Die Majestäten haben schlechte Zähne. In Marie Kreutzers Film „Corsage“, der diesen Sommer lief, gibt es diese Wahnsinnsszene, in der sich Sisi, die Kaiserin von Österreich, und der bayerische König Ludwig ein bisschen menschliche Wärme spenden inmitten der Kälte der Hocharistokratie. Historisch unwahrscheinlich, aber gefühlt richtig, liegen sie dazu miteinander im Bett. Der Märchenkönig, gespielt von Manuel Rubey, wendet sich ganz nah Kamera und Kaiserin zu, lächelt süßlich, und es kommt ein braunes, fauliges Gebiss heraus.
In Karen Duves Roman „Sisi“ gibt es einige Seiten Aufregung, bevor Elisabeth zum ersten Mal auftritt: „Die Schönheit der Kaiserin ist legendär. Dabei ist sie schon achtunddreißig.“ Die spitze Bemerkung über das Alter sieht einer heutigen Erzählerin nicht ähnlich. Sie ist charakteristisch für eine Perspektive, die Duve aus K.-und-K.-Schmäh und der historischen Distanz zu ihrer Hauptfigur zusammensetzt. Ein enorm unterhaltsames Verfahren und zugleich fast dokumentarisch, der Roman besteht aus Details, die man in Zeitzeugnissen finden kann.

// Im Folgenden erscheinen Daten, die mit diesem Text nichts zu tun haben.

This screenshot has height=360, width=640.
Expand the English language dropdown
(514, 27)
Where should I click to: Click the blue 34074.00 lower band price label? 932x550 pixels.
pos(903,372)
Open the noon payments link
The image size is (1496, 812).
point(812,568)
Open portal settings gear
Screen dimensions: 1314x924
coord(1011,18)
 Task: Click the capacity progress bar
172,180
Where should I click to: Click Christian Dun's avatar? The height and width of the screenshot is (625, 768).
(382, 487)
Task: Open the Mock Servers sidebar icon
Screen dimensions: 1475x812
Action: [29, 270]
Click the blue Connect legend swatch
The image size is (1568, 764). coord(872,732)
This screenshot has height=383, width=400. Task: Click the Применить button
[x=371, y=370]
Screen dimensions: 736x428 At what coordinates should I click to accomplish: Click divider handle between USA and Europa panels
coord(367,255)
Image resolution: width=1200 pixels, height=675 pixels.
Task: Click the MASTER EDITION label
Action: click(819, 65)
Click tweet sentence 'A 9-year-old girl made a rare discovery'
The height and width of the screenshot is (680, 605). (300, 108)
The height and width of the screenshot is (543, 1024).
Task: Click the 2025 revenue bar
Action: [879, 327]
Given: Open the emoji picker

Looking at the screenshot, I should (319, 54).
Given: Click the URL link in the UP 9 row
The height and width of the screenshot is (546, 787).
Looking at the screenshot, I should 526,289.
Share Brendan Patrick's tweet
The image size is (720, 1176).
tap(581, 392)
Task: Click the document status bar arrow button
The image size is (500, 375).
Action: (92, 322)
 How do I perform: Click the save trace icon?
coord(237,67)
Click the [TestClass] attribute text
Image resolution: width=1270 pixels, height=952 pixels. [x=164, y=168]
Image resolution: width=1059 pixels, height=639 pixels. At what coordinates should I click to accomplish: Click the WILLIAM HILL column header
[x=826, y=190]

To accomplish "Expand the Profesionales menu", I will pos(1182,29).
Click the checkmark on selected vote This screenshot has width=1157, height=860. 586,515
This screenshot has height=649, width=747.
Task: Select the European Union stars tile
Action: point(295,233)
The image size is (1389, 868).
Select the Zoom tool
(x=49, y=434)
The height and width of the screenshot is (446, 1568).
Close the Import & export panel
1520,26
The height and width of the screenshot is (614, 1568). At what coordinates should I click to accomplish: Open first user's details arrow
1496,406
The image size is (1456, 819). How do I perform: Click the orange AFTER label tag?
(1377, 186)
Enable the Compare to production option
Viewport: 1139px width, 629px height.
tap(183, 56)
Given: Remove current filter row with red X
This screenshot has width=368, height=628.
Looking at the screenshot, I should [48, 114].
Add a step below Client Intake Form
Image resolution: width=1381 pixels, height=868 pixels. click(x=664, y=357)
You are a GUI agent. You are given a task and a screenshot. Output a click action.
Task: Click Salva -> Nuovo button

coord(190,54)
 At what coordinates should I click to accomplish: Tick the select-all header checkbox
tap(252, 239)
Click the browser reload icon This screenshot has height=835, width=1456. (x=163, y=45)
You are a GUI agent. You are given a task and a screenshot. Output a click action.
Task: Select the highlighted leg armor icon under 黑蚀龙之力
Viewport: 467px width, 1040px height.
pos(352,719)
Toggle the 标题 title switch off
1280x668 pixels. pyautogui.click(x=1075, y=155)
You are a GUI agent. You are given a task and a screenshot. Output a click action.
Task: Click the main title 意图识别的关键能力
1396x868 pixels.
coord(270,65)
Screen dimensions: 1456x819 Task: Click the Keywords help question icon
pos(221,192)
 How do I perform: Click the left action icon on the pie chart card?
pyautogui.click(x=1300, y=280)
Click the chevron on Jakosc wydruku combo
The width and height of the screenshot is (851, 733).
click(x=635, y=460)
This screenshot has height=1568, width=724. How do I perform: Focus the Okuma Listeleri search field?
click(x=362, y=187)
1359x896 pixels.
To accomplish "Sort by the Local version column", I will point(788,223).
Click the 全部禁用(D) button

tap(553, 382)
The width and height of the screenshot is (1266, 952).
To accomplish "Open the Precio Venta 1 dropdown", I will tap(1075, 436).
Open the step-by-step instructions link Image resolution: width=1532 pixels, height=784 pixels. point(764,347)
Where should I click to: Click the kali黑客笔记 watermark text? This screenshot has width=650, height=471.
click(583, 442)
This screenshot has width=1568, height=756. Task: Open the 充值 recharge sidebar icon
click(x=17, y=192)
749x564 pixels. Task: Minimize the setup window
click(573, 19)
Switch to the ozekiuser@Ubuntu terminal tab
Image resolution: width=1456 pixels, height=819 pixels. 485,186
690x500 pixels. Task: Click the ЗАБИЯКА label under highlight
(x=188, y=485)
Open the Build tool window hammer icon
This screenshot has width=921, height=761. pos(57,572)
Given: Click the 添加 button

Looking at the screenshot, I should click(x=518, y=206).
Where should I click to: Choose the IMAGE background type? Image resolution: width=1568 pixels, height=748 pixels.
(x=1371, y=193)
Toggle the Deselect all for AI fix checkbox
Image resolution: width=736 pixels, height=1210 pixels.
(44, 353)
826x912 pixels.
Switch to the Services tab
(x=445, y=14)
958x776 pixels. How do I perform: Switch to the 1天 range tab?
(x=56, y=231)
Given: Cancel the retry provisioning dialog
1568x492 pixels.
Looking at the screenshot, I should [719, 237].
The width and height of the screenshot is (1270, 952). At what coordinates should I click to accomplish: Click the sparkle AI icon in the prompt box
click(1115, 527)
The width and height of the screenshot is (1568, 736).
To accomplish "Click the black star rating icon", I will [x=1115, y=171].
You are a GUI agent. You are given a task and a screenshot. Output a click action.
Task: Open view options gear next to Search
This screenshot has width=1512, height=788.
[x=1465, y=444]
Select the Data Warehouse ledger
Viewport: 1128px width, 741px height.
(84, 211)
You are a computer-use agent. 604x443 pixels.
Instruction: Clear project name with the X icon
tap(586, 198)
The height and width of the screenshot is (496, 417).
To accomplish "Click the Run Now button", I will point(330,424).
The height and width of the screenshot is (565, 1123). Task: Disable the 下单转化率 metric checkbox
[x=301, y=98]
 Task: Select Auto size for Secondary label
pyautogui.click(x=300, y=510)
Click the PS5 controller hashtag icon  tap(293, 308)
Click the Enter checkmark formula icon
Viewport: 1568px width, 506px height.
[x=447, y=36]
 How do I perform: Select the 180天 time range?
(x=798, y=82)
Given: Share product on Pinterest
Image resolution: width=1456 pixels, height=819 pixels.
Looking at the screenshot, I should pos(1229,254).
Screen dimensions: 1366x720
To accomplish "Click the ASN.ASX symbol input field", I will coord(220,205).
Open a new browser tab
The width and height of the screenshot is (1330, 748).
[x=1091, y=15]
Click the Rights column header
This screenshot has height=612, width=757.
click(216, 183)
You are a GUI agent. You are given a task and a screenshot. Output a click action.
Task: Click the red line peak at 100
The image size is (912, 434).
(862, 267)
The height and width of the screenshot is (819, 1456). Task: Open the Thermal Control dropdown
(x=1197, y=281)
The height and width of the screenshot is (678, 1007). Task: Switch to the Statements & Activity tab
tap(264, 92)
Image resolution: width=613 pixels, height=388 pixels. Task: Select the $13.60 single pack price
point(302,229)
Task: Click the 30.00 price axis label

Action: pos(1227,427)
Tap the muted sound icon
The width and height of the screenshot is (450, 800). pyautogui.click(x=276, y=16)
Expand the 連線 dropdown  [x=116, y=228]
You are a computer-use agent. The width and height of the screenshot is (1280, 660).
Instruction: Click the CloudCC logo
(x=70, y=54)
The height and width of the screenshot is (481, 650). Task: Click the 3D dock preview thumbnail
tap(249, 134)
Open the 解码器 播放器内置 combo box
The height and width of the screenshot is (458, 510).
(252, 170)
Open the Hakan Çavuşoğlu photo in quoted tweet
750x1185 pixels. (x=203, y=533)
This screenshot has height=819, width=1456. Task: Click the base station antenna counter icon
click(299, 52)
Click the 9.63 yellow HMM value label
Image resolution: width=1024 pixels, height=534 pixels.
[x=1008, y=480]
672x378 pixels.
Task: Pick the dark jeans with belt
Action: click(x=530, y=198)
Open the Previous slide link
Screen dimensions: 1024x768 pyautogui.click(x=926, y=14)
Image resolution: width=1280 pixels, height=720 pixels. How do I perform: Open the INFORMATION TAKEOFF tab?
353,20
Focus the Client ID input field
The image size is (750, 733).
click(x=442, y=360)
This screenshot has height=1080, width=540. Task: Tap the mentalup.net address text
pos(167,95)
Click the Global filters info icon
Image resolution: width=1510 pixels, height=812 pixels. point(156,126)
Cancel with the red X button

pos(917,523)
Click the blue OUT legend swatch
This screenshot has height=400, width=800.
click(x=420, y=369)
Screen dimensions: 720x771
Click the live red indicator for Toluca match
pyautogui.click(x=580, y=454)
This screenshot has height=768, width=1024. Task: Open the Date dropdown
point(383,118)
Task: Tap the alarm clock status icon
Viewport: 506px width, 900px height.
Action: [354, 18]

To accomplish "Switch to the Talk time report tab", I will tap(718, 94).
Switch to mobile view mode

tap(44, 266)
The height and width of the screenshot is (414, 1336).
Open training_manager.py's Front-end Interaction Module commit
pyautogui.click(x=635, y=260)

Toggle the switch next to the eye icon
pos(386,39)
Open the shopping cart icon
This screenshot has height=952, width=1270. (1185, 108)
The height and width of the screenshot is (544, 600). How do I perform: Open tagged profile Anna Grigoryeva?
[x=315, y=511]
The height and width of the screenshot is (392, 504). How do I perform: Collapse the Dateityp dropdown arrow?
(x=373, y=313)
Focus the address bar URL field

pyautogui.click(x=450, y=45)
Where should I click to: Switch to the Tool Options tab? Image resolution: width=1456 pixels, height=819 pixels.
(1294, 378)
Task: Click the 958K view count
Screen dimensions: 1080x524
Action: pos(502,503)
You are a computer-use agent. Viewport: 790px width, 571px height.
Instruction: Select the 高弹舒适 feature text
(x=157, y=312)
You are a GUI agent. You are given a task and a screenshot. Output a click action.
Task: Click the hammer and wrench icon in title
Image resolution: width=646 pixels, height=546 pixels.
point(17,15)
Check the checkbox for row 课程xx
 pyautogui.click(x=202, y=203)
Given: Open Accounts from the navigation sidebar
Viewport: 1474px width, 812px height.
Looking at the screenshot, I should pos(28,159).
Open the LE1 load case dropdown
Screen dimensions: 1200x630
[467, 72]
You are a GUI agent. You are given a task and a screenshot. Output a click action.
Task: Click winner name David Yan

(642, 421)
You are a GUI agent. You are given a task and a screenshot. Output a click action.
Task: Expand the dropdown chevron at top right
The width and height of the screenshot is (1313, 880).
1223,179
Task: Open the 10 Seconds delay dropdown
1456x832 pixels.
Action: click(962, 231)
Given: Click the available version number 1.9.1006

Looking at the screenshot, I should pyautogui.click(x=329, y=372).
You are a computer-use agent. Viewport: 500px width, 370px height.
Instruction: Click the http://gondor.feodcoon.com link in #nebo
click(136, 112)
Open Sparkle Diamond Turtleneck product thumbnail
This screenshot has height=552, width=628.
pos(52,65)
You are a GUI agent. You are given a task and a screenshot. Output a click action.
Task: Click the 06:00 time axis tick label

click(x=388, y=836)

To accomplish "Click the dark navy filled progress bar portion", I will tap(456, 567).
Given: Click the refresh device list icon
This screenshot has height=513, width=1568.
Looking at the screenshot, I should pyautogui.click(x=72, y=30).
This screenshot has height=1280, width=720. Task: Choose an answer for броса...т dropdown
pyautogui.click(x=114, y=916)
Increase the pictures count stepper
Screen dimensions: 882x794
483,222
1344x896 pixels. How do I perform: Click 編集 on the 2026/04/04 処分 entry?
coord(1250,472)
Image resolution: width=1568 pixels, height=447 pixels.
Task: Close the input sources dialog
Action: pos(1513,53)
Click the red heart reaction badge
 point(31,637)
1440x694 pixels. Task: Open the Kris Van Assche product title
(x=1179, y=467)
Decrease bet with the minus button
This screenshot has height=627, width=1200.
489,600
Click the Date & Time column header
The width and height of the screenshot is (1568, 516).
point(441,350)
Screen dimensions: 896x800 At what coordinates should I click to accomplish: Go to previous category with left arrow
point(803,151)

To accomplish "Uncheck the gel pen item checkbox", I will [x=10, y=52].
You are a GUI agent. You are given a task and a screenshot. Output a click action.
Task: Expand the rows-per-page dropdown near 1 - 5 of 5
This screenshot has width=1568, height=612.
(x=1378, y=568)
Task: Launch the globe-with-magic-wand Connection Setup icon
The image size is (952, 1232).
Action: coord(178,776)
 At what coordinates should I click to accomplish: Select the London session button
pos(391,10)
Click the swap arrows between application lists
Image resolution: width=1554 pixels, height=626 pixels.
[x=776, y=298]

Was die Kaiserin angeht, bleibt es dabei: „Ihre Schönheit ist nicht greifbar, sie scheint einen Meter vor ihr her zu schweben.“ Nur was sie sagt, kann man nicht verstehen: „Sie spricht, ohne die Lippen zu bewegen, damit man ihre Zähne nicht sieht. Die verfärbten, leicht durchsichtigen Zähne sind ihr einziger Makel.“
Das Scharfstellen auf den körperlichen Fehler wirkt in beiden neuen Sisi-Geschichten wie ein Kontrastmittel für die bleibende Faszination einer aristokratischen Gestalt, die sich schon zu Lebzeiten in mythische Bereiche hineintranszendiert hat. Die historische Sisi arbeitete daran bekanntermaßen durch ein hartes Körperregime mit, Gewaltmärsche, Turnübungen, Diäten, stundenlange Pflege ihrer Haare, eisige Bäder. Und, indem sie sich nach ihrem dreißigsten Lebensjahr nicht mehr abbilden, schon gar nicht fotografieren ließ. Zu der Zeit, in der der Roman spielt, hat sie ihr öffentliches Bild dem Hörensagen überlassen, in dem es erwartungsgemäß immer großartiger wird. All das kommt in Film und Buch vor und irgendetwas fesselt ein Publikum daran bis in den Bilderwahnsinn des Instagram-Zeitalters hinein. Wie kann das sein?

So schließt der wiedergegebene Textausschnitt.